And, beyond that truth about everything being political, the history of sports in Western civilization is one that dovetails with politics, whether in a run to deliver the news of victory or the revival of the Olympic Games requiring 19th-century crowdfunding or a failed Senate candidate using his successful oversight of an Olympiad as a launchpad to national politics. It is folly to claim that some halycon days existed when sports didn’t have the blood of politics running through them; it is more accurate to say that many people have long been able to ignore or downplay the politics of sport because of the blinders bestowed by privilege.
Why is Florida playing Michigan in Texas, a thousand or more miles from either school’s campus?

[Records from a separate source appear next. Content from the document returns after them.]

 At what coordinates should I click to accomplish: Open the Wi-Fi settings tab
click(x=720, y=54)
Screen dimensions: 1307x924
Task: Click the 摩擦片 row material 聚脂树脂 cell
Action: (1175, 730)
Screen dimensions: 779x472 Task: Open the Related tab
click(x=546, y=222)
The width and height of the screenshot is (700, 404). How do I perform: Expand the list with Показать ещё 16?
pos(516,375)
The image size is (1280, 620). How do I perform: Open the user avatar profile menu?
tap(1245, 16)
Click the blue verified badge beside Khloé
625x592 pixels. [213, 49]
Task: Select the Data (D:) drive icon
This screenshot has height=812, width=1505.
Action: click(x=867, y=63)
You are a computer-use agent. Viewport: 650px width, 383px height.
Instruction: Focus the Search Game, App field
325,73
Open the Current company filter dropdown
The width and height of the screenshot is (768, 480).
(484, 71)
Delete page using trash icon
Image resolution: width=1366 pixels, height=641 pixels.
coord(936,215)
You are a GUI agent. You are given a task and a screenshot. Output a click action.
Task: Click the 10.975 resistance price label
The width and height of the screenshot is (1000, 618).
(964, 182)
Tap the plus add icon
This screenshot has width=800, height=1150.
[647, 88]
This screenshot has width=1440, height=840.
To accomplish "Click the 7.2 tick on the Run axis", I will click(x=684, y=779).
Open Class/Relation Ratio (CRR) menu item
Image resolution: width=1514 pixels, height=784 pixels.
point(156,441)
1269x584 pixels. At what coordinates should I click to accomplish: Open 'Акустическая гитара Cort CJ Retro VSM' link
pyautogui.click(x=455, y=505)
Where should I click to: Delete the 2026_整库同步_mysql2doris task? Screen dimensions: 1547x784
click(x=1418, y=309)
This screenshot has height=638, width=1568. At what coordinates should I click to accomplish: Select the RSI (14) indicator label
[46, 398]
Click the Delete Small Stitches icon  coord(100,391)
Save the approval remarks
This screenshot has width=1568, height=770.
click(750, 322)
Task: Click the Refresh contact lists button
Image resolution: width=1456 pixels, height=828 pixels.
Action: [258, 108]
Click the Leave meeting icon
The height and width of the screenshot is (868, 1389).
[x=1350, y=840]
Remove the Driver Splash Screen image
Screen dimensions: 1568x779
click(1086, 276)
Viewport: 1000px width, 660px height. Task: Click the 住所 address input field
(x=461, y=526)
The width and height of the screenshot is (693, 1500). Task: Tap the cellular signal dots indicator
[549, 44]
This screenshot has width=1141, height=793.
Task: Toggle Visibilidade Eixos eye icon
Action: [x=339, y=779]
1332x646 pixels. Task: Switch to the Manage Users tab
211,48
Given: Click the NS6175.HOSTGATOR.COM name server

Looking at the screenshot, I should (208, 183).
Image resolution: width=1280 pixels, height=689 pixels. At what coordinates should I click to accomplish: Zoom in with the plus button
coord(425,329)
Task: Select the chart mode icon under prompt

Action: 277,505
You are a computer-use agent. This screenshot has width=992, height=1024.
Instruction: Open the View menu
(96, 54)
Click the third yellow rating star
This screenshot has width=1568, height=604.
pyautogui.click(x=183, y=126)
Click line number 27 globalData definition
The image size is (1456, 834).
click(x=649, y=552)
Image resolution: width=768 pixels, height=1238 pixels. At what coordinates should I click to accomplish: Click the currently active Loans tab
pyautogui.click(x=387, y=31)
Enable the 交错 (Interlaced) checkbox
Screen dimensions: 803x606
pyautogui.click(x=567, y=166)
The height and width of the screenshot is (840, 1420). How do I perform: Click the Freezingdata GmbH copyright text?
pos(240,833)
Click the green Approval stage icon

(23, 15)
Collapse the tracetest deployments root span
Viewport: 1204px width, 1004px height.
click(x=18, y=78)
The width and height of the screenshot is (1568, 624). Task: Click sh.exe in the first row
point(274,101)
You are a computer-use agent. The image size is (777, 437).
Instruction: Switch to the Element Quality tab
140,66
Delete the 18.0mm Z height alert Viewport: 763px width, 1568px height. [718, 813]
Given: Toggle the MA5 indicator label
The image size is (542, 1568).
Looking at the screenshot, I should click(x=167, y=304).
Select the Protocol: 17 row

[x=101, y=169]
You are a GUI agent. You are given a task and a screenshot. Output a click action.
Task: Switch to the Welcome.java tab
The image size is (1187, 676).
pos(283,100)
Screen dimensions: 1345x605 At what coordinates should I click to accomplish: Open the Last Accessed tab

Well, that’s because there’s gold in that thar game, in the form of millions in payments to each school’s athletic department that help fund both the football programs that use underpaid labor and the federally-mandated women’s programs — programs that exist partly because the sums of money the football programs make would be too gauche not to spend on something else. It’s because one of the most valuable cable networks in the world still values live sports broadcasts highly, thanks to those broadcasts routinely delivering the most coveted demographics for advertisers. It’s because Jerry Jones likes the prestige of having his colosseum used by as many different gladiators as possible, and the money that they spend. It’s because both programs have decided that eschewing a guaranteed (or close) win over a less-advantaged program school is worth all the possible benefits of playing in this game.
It is, to be blunt, the sum of thousands of political decisions by all involved, from athletic director down to long snapper.
But I don’t want to belabor that point, and I don’t want to ignore the value of bread and circuses. Civic pride is, I think, psychologically valuable; it was, in fact, fun and necessary to smile at and revel in Florida teams’ successes over the course of the last academic year, as the sum of millions of other political decisions sent our nation on a trajectory that has troubled many. Watching the Gators win as much as they did was fun as hell, even if the distractions were only ever temporary at best, and even if the greatest triumph was laden with memories of a politically fraught time.
When the attacks of September 11th shook the nation, or when Hurricane Katrina ransacked the Gulf Coast, the sporting events held in their wake gave those who attended and paid attention to them a lifeline back from the shoals of fear and uncertainty to the shores of normalcy.
There is hope in the stories of sports, and power in how they bind us together as communities. There is danger in them, too, of course, but the joy of achievement is potent, the love of teammate and teamwork restorative. We can learn so many lessons from sports — and we can control whether those are the right or wrong lessons, whether they teach us about supremacy or glory or privilege or passion or collectivism.
This weekend, in Dallas, hundreds of miles from thousands of people who cannot spare a moment to think about sports, Florida will play a game.
And I hope you enjoy it. I hope I do, too. But I also hope you take at least a moment to think about those people — and, perhaps, help them, now or later — and to think about more than just the game on the field.